> [EXERCISE INPUT]
-*-*-

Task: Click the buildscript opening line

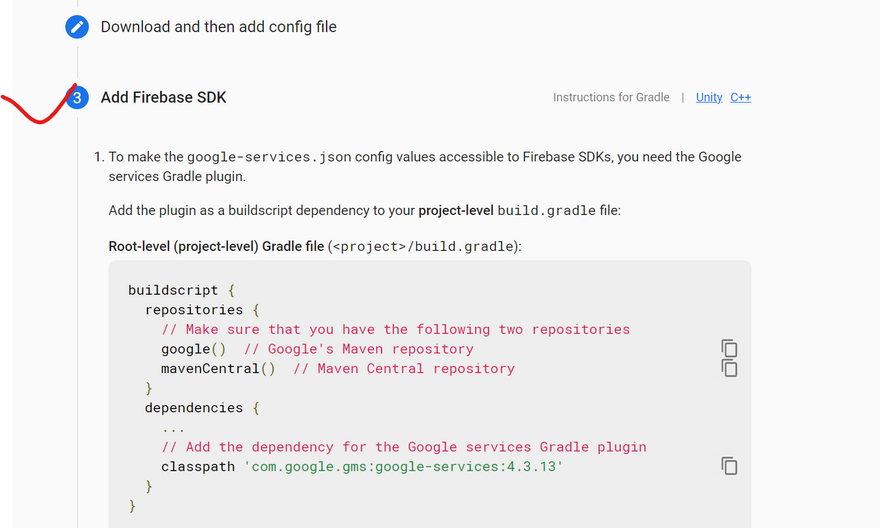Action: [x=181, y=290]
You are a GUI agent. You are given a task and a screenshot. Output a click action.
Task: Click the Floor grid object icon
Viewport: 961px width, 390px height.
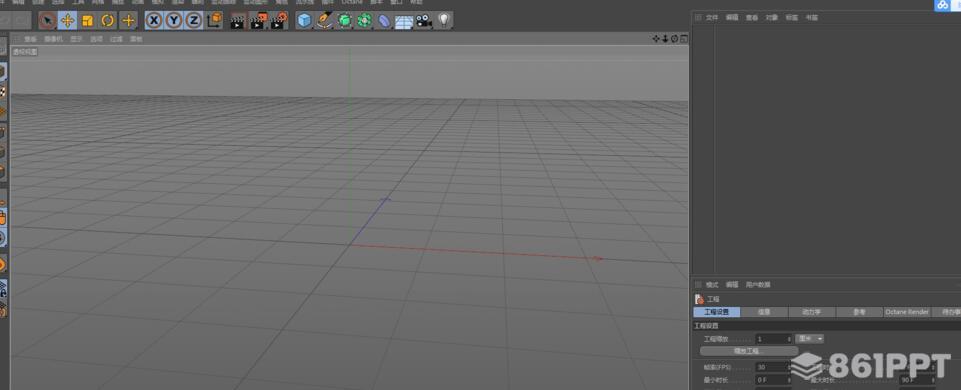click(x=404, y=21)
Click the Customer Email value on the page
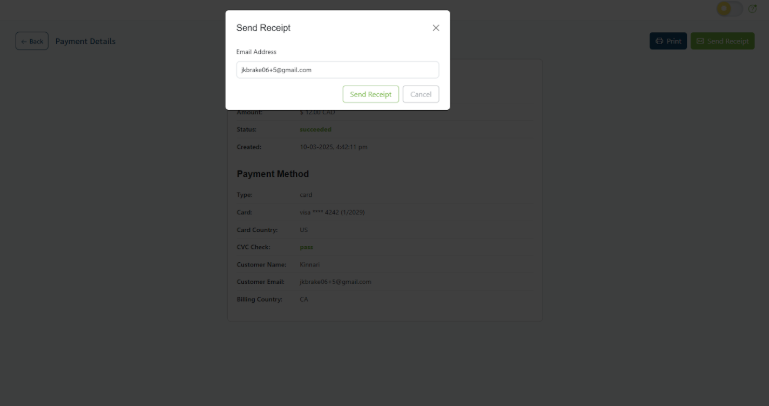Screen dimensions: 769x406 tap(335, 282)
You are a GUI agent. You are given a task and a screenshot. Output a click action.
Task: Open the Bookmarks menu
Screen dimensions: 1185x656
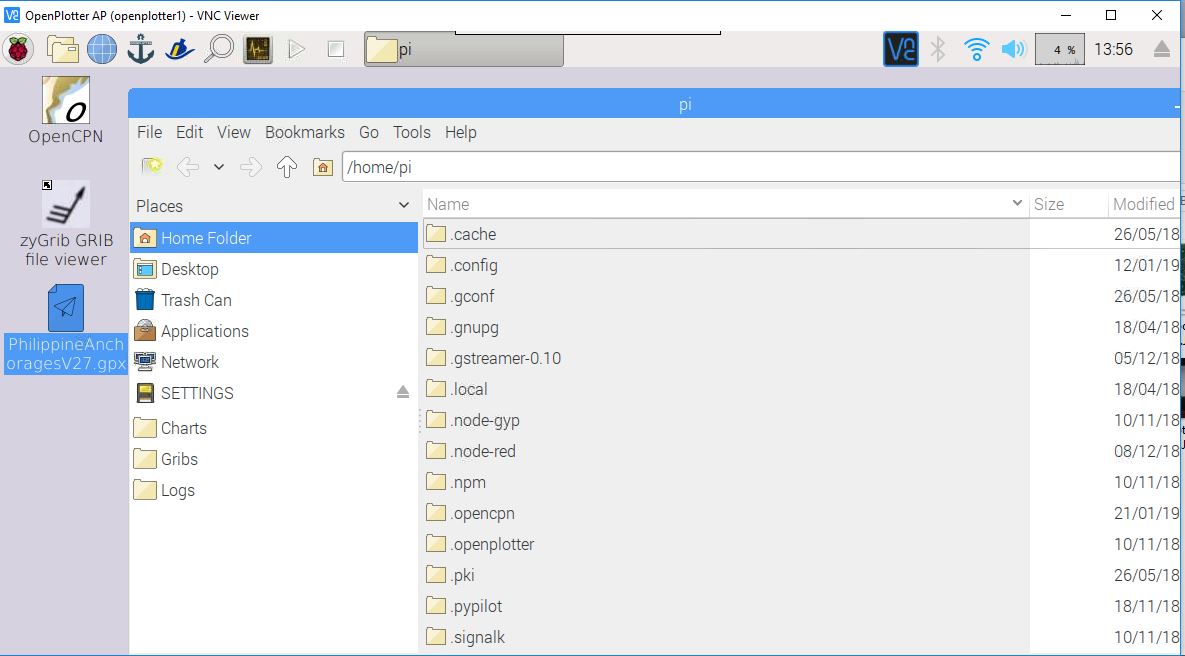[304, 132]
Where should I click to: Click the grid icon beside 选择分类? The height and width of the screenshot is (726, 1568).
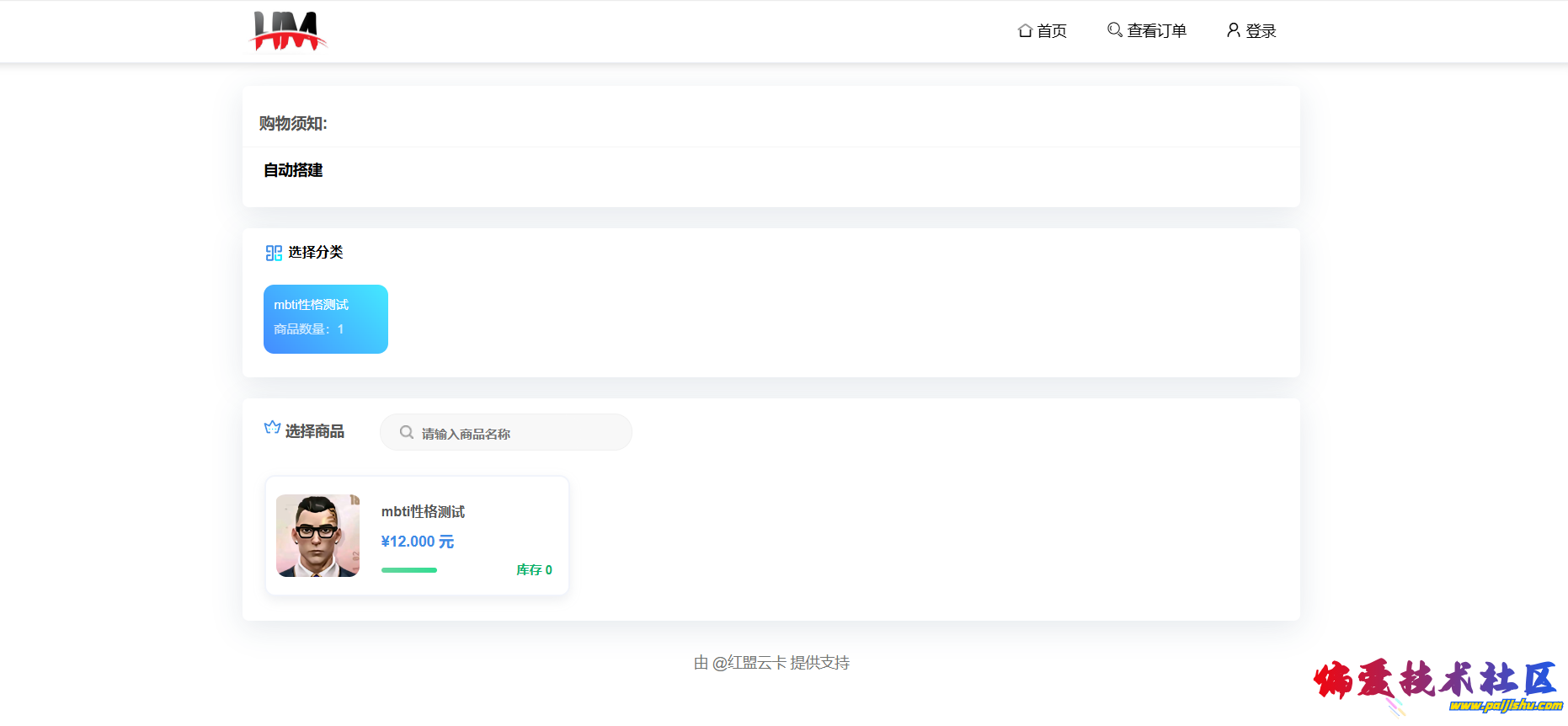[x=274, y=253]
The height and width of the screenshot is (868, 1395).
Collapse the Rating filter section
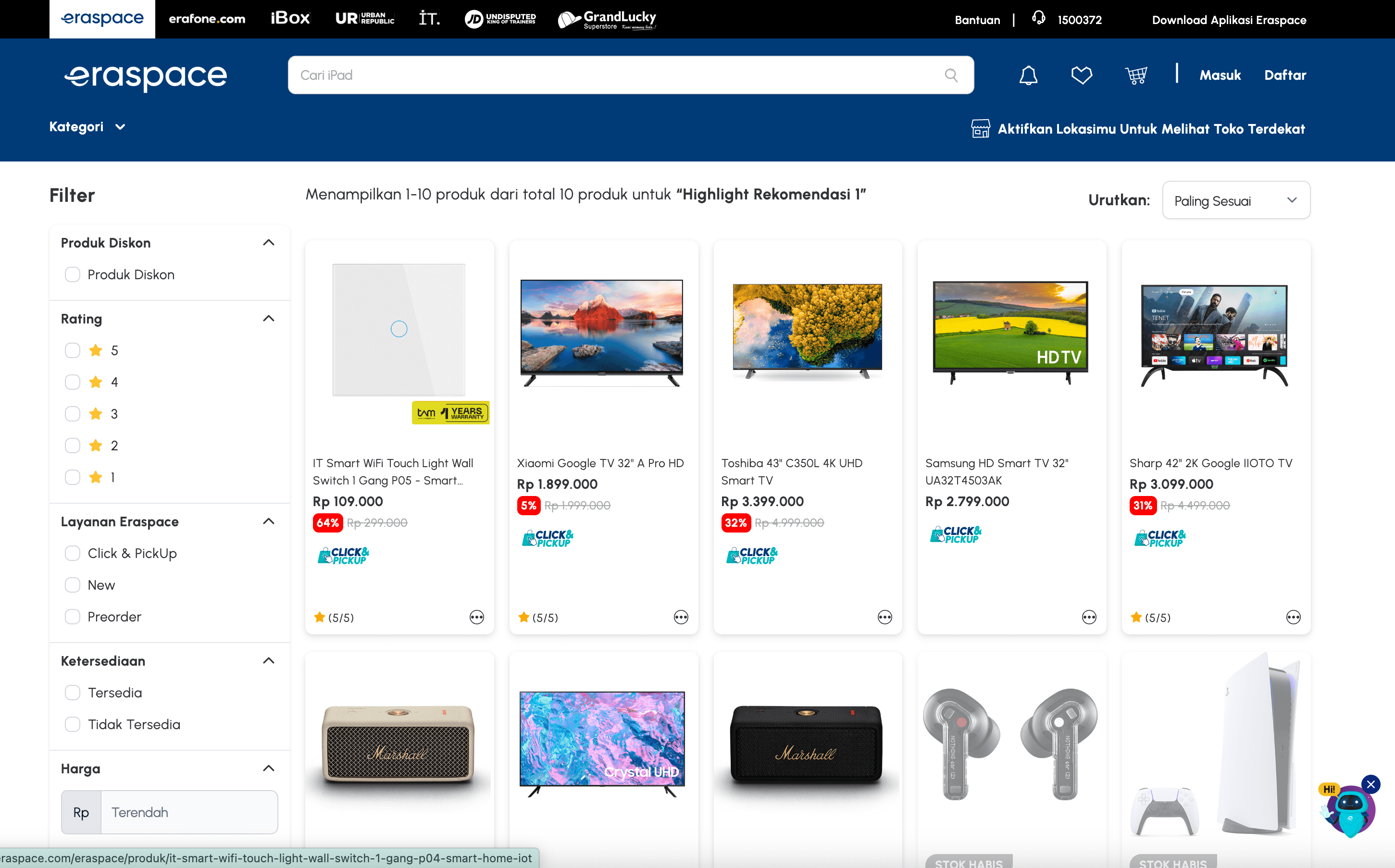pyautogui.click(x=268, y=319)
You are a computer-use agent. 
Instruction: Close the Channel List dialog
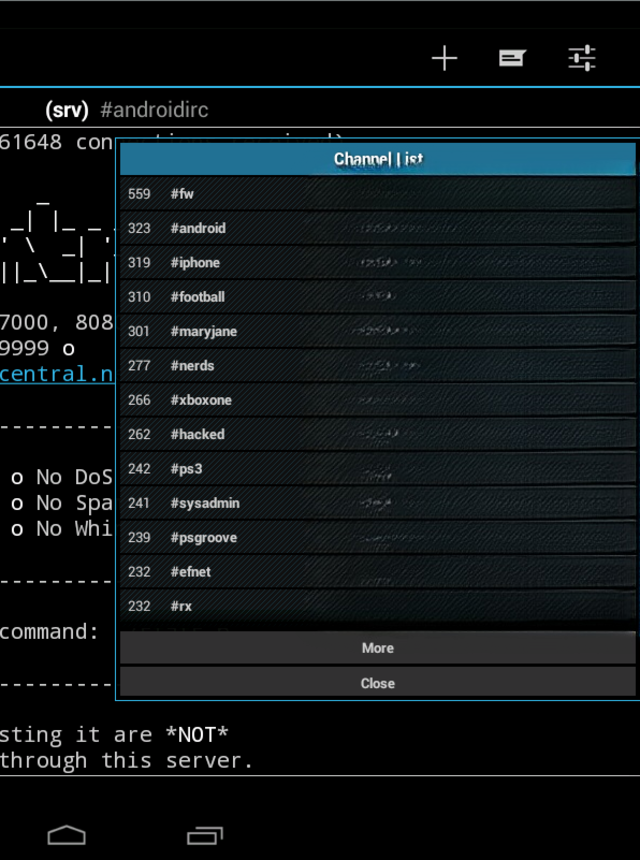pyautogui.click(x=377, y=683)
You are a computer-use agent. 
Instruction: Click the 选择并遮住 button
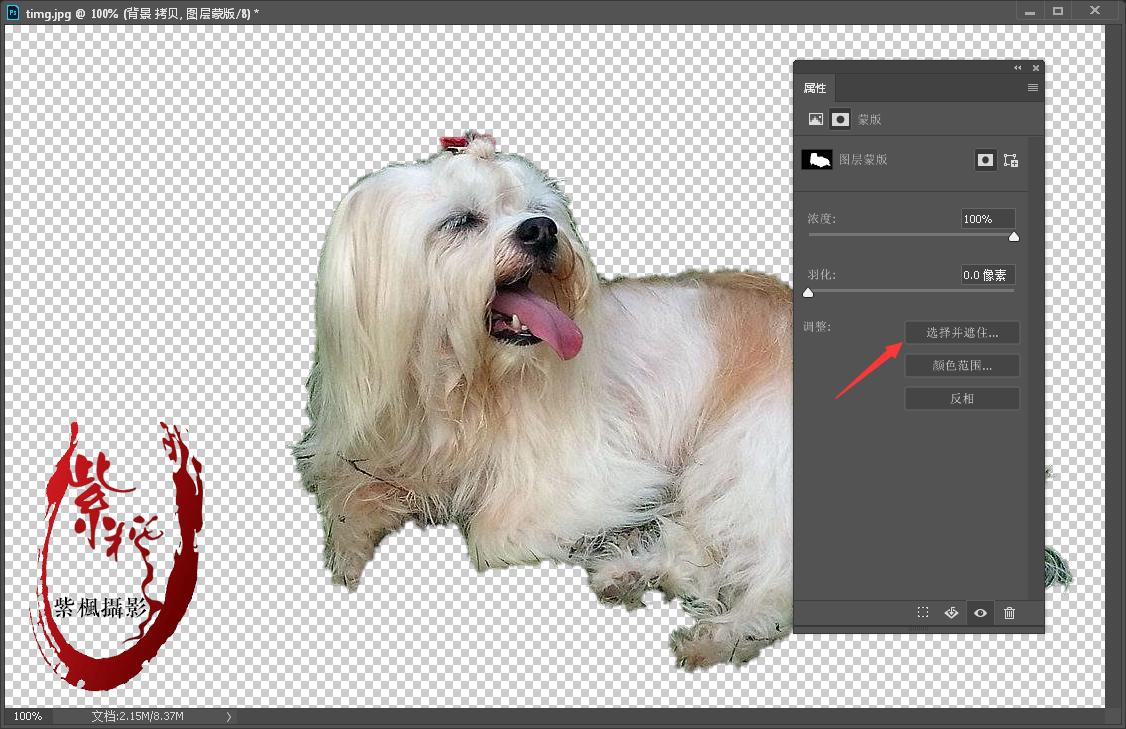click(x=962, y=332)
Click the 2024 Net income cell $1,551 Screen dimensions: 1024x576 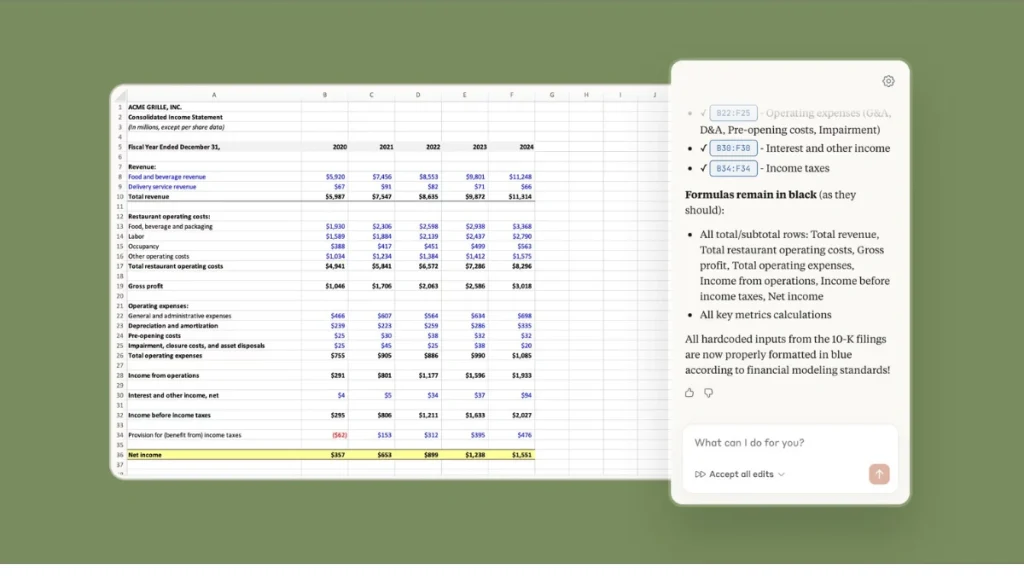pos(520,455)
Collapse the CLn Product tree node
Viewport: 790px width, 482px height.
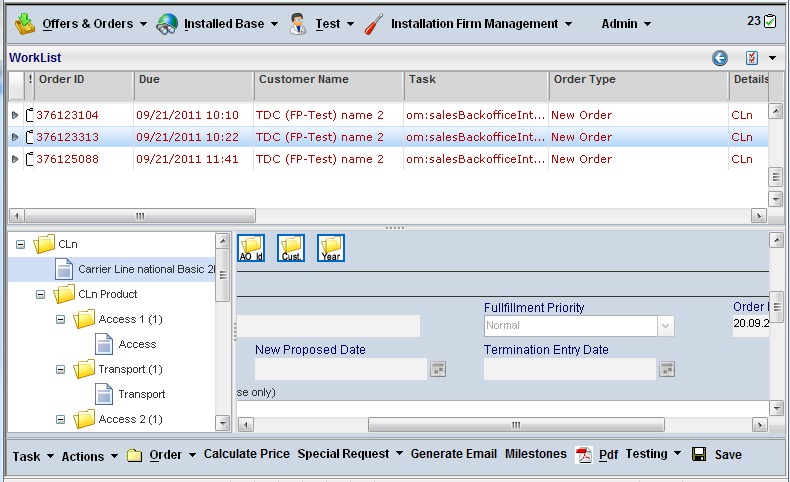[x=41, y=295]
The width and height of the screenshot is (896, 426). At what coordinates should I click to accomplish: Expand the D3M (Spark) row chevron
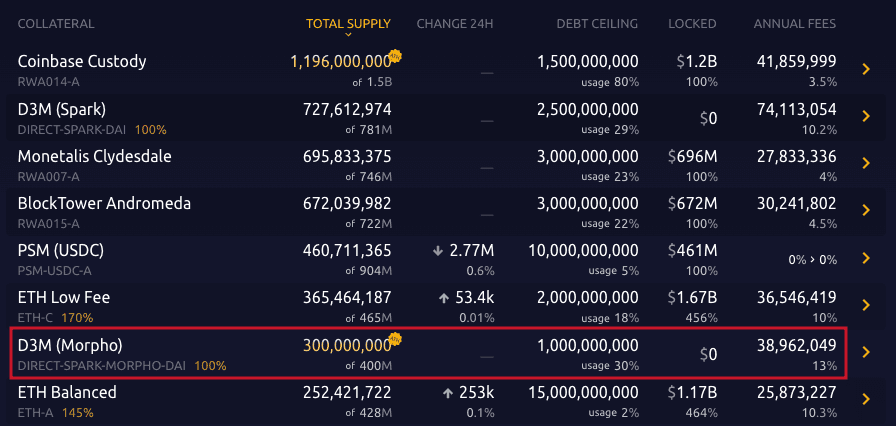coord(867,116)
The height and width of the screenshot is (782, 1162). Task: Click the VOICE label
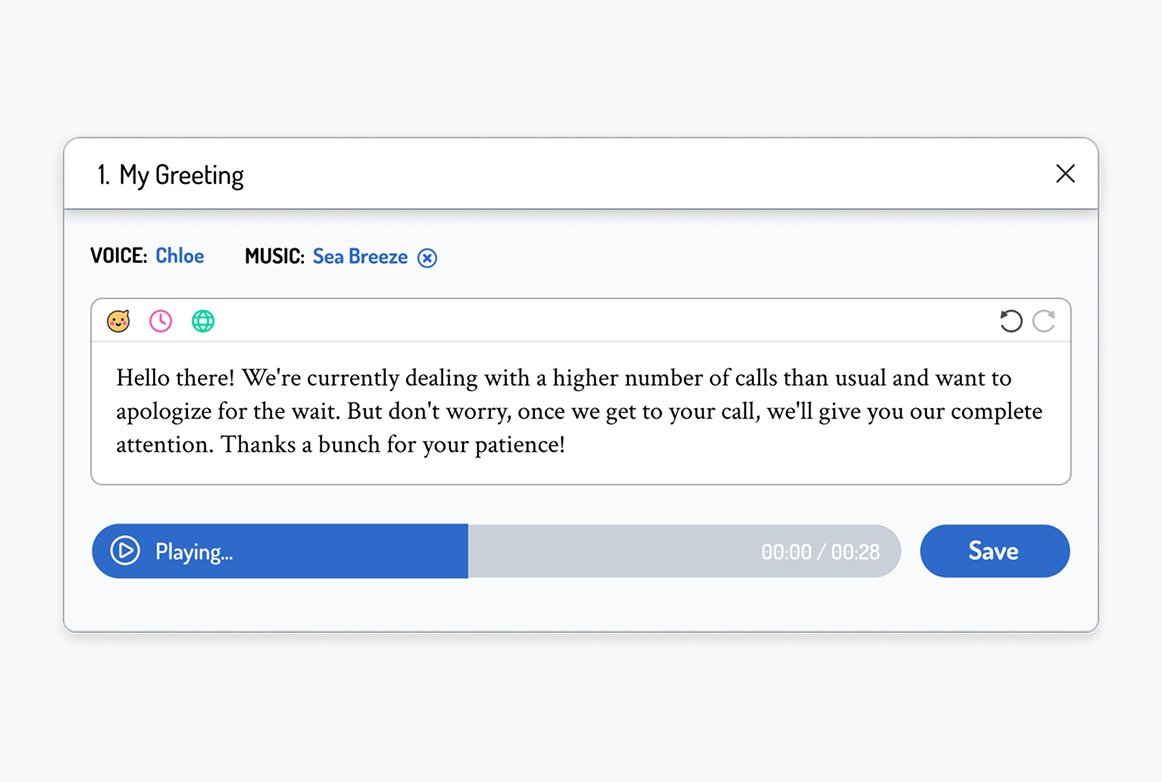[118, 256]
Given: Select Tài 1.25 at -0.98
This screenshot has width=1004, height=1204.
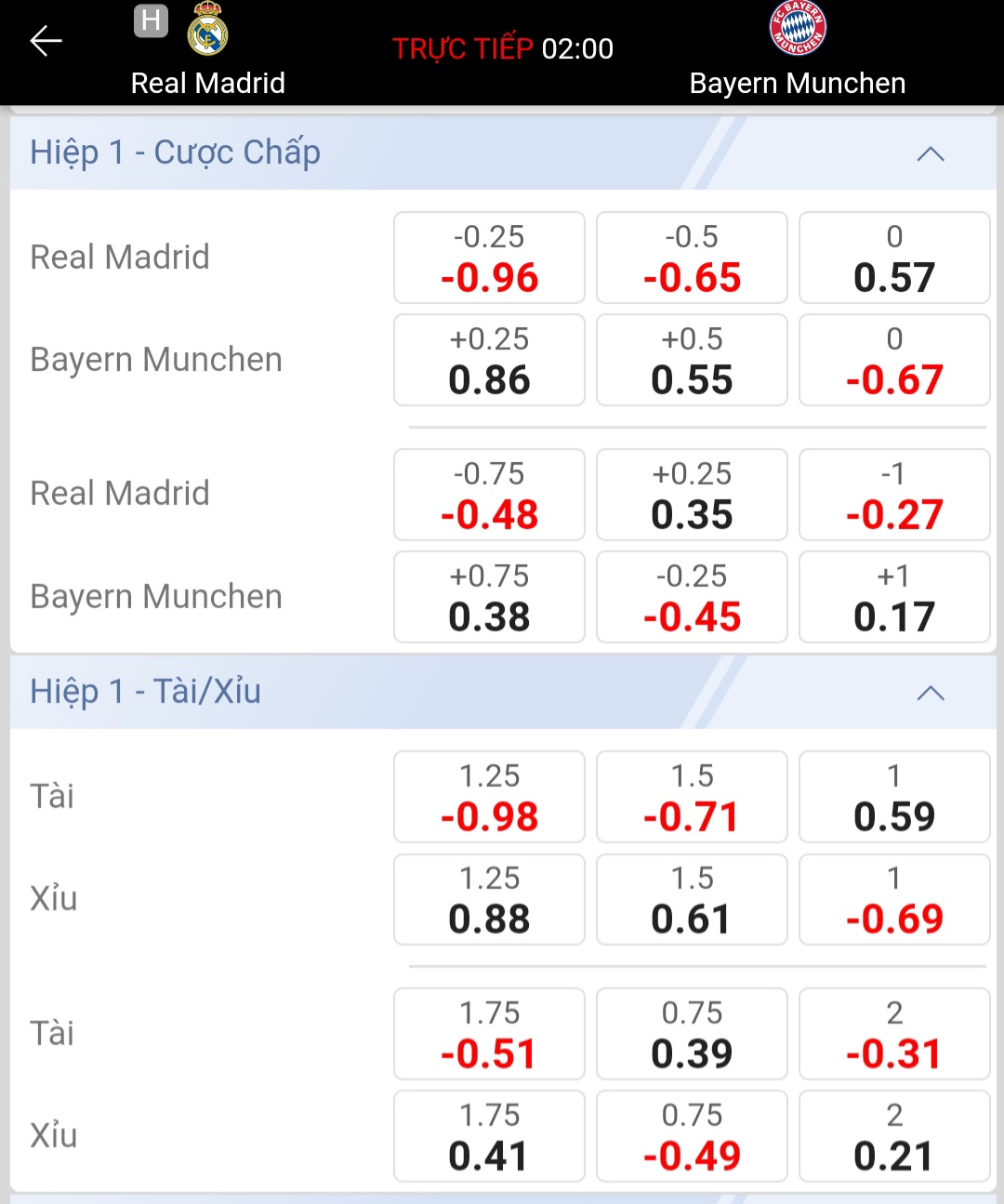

-*-*-

> [TASK BRIEF]
In the entries above, find the line containing "The height and width of the screenshot is (782, 1162).", then please retype it and every line after it through the last, exactly as written, omitting pictures.

> [WRITTEN SOLUTION]
The height and width of the screenshot is (782, 1162). Task: Click the VOICE label
[118, 256]
Given: Select Tài 1.25 at -0.98
This screenshot has width=1004, height=1204.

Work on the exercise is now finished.